> **What you need to do**
1 – Print the stretch of the passage on classes and relations that begins at the words "or in modern" and stops after the words "of \(u\) and \(v\).".
2 – According to the passage on classes and relations, how does contemporary logic treat relations in extension?

> **Source passage**
That is, \(f \hat{\alpha}\) is an expression naming the function which takes a function \(\phi\) to a proposition which asserts \(f\) of the class of \(\phi\)s. (The modern notation shows that in the proposed definition of \(f \hat{\alpha}\) in PM notation, we shouldn’t expect \(\alpha\) in the definiens, since it is really a bound variable in \(f \hat{\alpha}\); similarly, we shouldn’t expect \(\phi\) in the definiendum because it is a bound variable in the definiens.) One might also expect definitions like ∗20·07 and ∗20·071 to hold for cases in which the Roman letter “\(z\)” is replaced by a Greek letter. The definitions in PM are thus not complete, but it is possible to guess at how they would be extended to cover all occurrences of Greek letters. This would complete the project of the “no-classes” theory of classes by showing how all talk of classes can be reduced to the theory of propositional functions.

10. Prolegomena to Cardinal Arithmetic

Although students of philosophy usually read no further than ∗20 in PM, this is in fact the point where the “construction” of mathematics really begins. ∗21 presents the “General Theory of Relations” (the theory of relations in extension; in contemporary logic these are treated as sets of ordered pairs, following Wiener). \(\hat{x} \hat{y} \psi(x, y)\) is the relation between \(x\) and \(y\) which obtains when \(\psi(x, y)\) is true. In modern notation we represent this as as the set of ordered pairs \(\{\langle x, y \rangle \mid \psi( x, y ) \}\), which is read: the set of ordered pairs \(\langle x, y \rangle\) which are such that \(x\) bears the relation \(\psi\) to \(y\).

The following contextual definition (∗21·01) allows one to eliminate the relation term \(\hat{x} \hat{y}\psi (x, y)\) from occurrences in the context \(f\):

\[ f \{ \hat{x} \hat{y} \psi ( x, y )\} \ldot {=} \colondot (\exists \phi) \colon \phi \bang ( x, y ) \ldot {\equiv_{x,y}} \ldot \psi( x, x ) \colon f \{ \phi\bang (\hat{u}, \hat{v} )\} \quad\Df \]

or in modern notation:

\[ f \{\langle x, y \rangle \mid \psi( x, y )\} =_{df} \exists \phi[\forall xy (\phi(x, y) \equiv \psi( x, y) ) \amp f ( \lambda u \lambda v \phi(u,v))] \]

where \(\phi\) is a predicative function of \(u\) and \(v\).

> **Dataset content**

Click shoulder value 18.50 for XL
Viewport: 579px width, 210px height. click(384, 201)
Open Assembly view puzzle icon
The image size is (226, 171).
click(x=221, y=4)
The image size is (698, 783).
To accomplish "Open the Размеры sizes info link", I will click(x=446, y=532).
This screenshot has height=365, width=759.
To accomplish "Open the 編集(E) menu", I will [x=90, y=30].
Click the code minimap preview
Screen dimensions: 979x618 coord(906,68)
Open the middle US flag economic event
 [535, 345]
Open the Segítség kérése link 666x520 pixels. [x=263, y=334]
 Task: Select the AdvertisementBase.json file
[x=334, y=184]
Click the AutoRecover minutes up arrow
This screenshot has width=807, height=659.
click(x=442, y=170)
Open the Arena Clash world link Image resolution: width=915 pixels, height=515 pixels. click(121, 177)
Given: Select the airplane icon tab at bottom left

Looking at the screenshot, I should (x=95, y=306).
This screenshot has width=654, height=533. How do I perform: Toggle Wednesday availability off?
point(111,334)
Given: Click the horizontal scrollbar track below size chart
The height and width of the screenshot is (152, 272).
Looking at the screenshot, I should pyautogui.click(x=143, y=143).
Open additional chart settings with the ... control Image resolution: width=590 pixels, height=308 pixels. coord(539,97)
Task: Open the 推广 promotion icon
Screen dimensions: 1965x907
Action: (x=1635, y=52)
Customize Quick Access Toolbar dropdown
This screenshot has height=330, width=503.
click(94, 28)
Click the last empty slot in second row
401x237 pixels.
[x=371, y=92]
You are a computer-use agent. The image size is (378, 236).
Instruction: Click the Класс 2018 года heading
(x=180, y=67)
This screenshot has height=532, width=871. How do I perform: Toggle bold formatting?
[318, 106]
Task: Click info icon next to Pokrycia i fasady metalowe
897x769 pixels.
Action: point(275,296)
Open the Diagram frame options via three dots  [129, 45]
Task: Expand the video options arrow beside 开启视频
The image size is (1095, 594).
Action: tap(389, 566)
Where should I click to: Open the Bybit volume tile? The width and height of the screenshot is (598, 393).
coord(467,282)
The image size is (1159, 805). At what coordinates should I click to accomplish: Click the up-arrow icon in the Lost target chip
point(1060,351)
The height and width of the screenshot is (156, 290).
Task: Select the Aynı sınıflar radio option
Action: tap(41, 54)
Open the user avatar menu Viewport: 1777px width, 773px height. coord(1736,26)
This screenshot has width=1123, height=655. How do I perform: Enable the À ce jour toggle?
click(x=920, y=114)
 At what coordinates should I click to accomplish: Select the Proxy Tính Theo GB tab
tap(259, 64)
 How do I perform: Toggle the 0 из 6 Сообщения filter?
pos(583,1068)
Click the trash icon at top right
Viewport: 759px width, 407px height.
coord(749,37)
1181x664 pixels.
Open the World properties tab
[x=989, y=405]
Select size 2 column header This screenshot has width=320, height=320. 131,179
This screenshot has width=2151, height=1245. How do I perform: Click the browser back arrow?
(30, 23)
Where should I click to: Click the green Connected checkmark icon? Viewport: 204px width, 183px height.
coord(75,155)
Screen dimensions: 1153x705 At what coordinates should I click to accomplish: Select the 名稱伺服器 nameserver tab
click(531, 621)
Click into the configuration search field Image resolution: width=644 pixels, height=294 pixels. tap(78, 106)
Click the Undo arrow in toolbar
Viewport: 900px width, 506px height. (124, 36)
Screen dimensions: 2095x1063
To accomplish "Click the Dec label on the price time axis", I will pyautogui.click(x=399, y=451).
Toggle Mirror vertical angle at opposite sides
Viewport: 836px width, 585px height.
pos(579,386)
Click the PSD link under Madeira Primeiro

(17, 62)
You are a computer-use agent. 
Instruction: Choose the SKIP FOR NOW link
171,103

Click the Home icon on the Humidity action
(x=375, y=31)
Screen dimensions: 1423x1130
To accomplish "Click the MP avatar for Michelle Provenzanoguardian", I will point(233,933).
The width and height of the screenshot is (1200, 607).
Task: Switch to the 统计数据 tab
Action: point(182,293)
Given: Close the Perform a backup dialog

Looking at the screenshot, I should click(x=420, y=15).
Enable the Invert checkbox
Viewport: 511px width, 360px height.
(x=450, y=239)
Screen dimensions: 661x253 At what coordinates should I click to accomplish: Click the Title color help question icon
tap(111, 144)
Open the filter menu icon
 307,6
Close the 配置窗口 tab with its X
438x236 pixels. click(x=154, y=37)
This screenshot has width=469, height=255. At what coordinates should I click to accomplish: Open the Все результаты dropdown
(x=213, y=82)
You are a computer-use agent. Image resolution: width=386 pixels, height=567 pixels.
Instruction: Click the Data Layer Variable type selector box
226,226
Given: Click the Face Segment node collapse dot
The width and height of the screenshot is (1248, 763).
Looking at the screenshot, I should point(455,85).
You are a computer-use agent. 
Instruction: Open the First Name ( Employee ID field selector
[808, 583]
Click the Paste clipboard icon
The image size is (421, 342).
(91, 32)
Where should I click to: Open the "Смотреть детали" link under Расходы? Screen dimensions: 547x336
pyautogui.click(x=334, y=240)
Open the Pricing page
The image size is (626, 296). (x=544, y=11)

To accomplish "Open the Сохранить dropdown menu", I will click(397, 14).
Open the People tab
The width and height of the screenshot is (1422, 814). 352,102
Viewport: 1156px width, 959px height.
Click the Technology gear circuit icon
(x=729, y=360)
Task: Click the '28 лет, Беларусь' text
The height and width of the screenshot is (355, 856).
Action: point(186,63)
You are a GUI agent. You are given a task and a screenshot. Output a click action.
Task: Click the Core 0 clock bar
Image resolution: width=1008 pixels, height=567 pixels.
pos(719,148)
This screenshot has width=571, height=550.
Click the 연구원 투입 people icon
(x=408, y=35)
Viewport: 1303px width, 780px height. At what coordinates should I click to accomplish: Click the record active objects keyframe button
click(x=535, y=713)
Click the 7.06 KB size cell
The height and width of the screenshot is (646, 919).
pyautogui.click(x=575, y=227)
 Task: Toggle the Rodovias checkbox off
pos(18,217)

> **Full solutions**
1 –
or in modern notation:

\[ f \{\langle x, y \rangle \mid \psi( x, y )\} =_{df} \exists \phi[\forall xy (\phi(x, y) \equiv \psi( x, y) ) \amp f ( \lambda u \lambda v \phi(u,v))] \]

where \(\phi\) is a predicative function of \(u\) and \(v\).

2 – As sets of ordered pairs, following Wiener.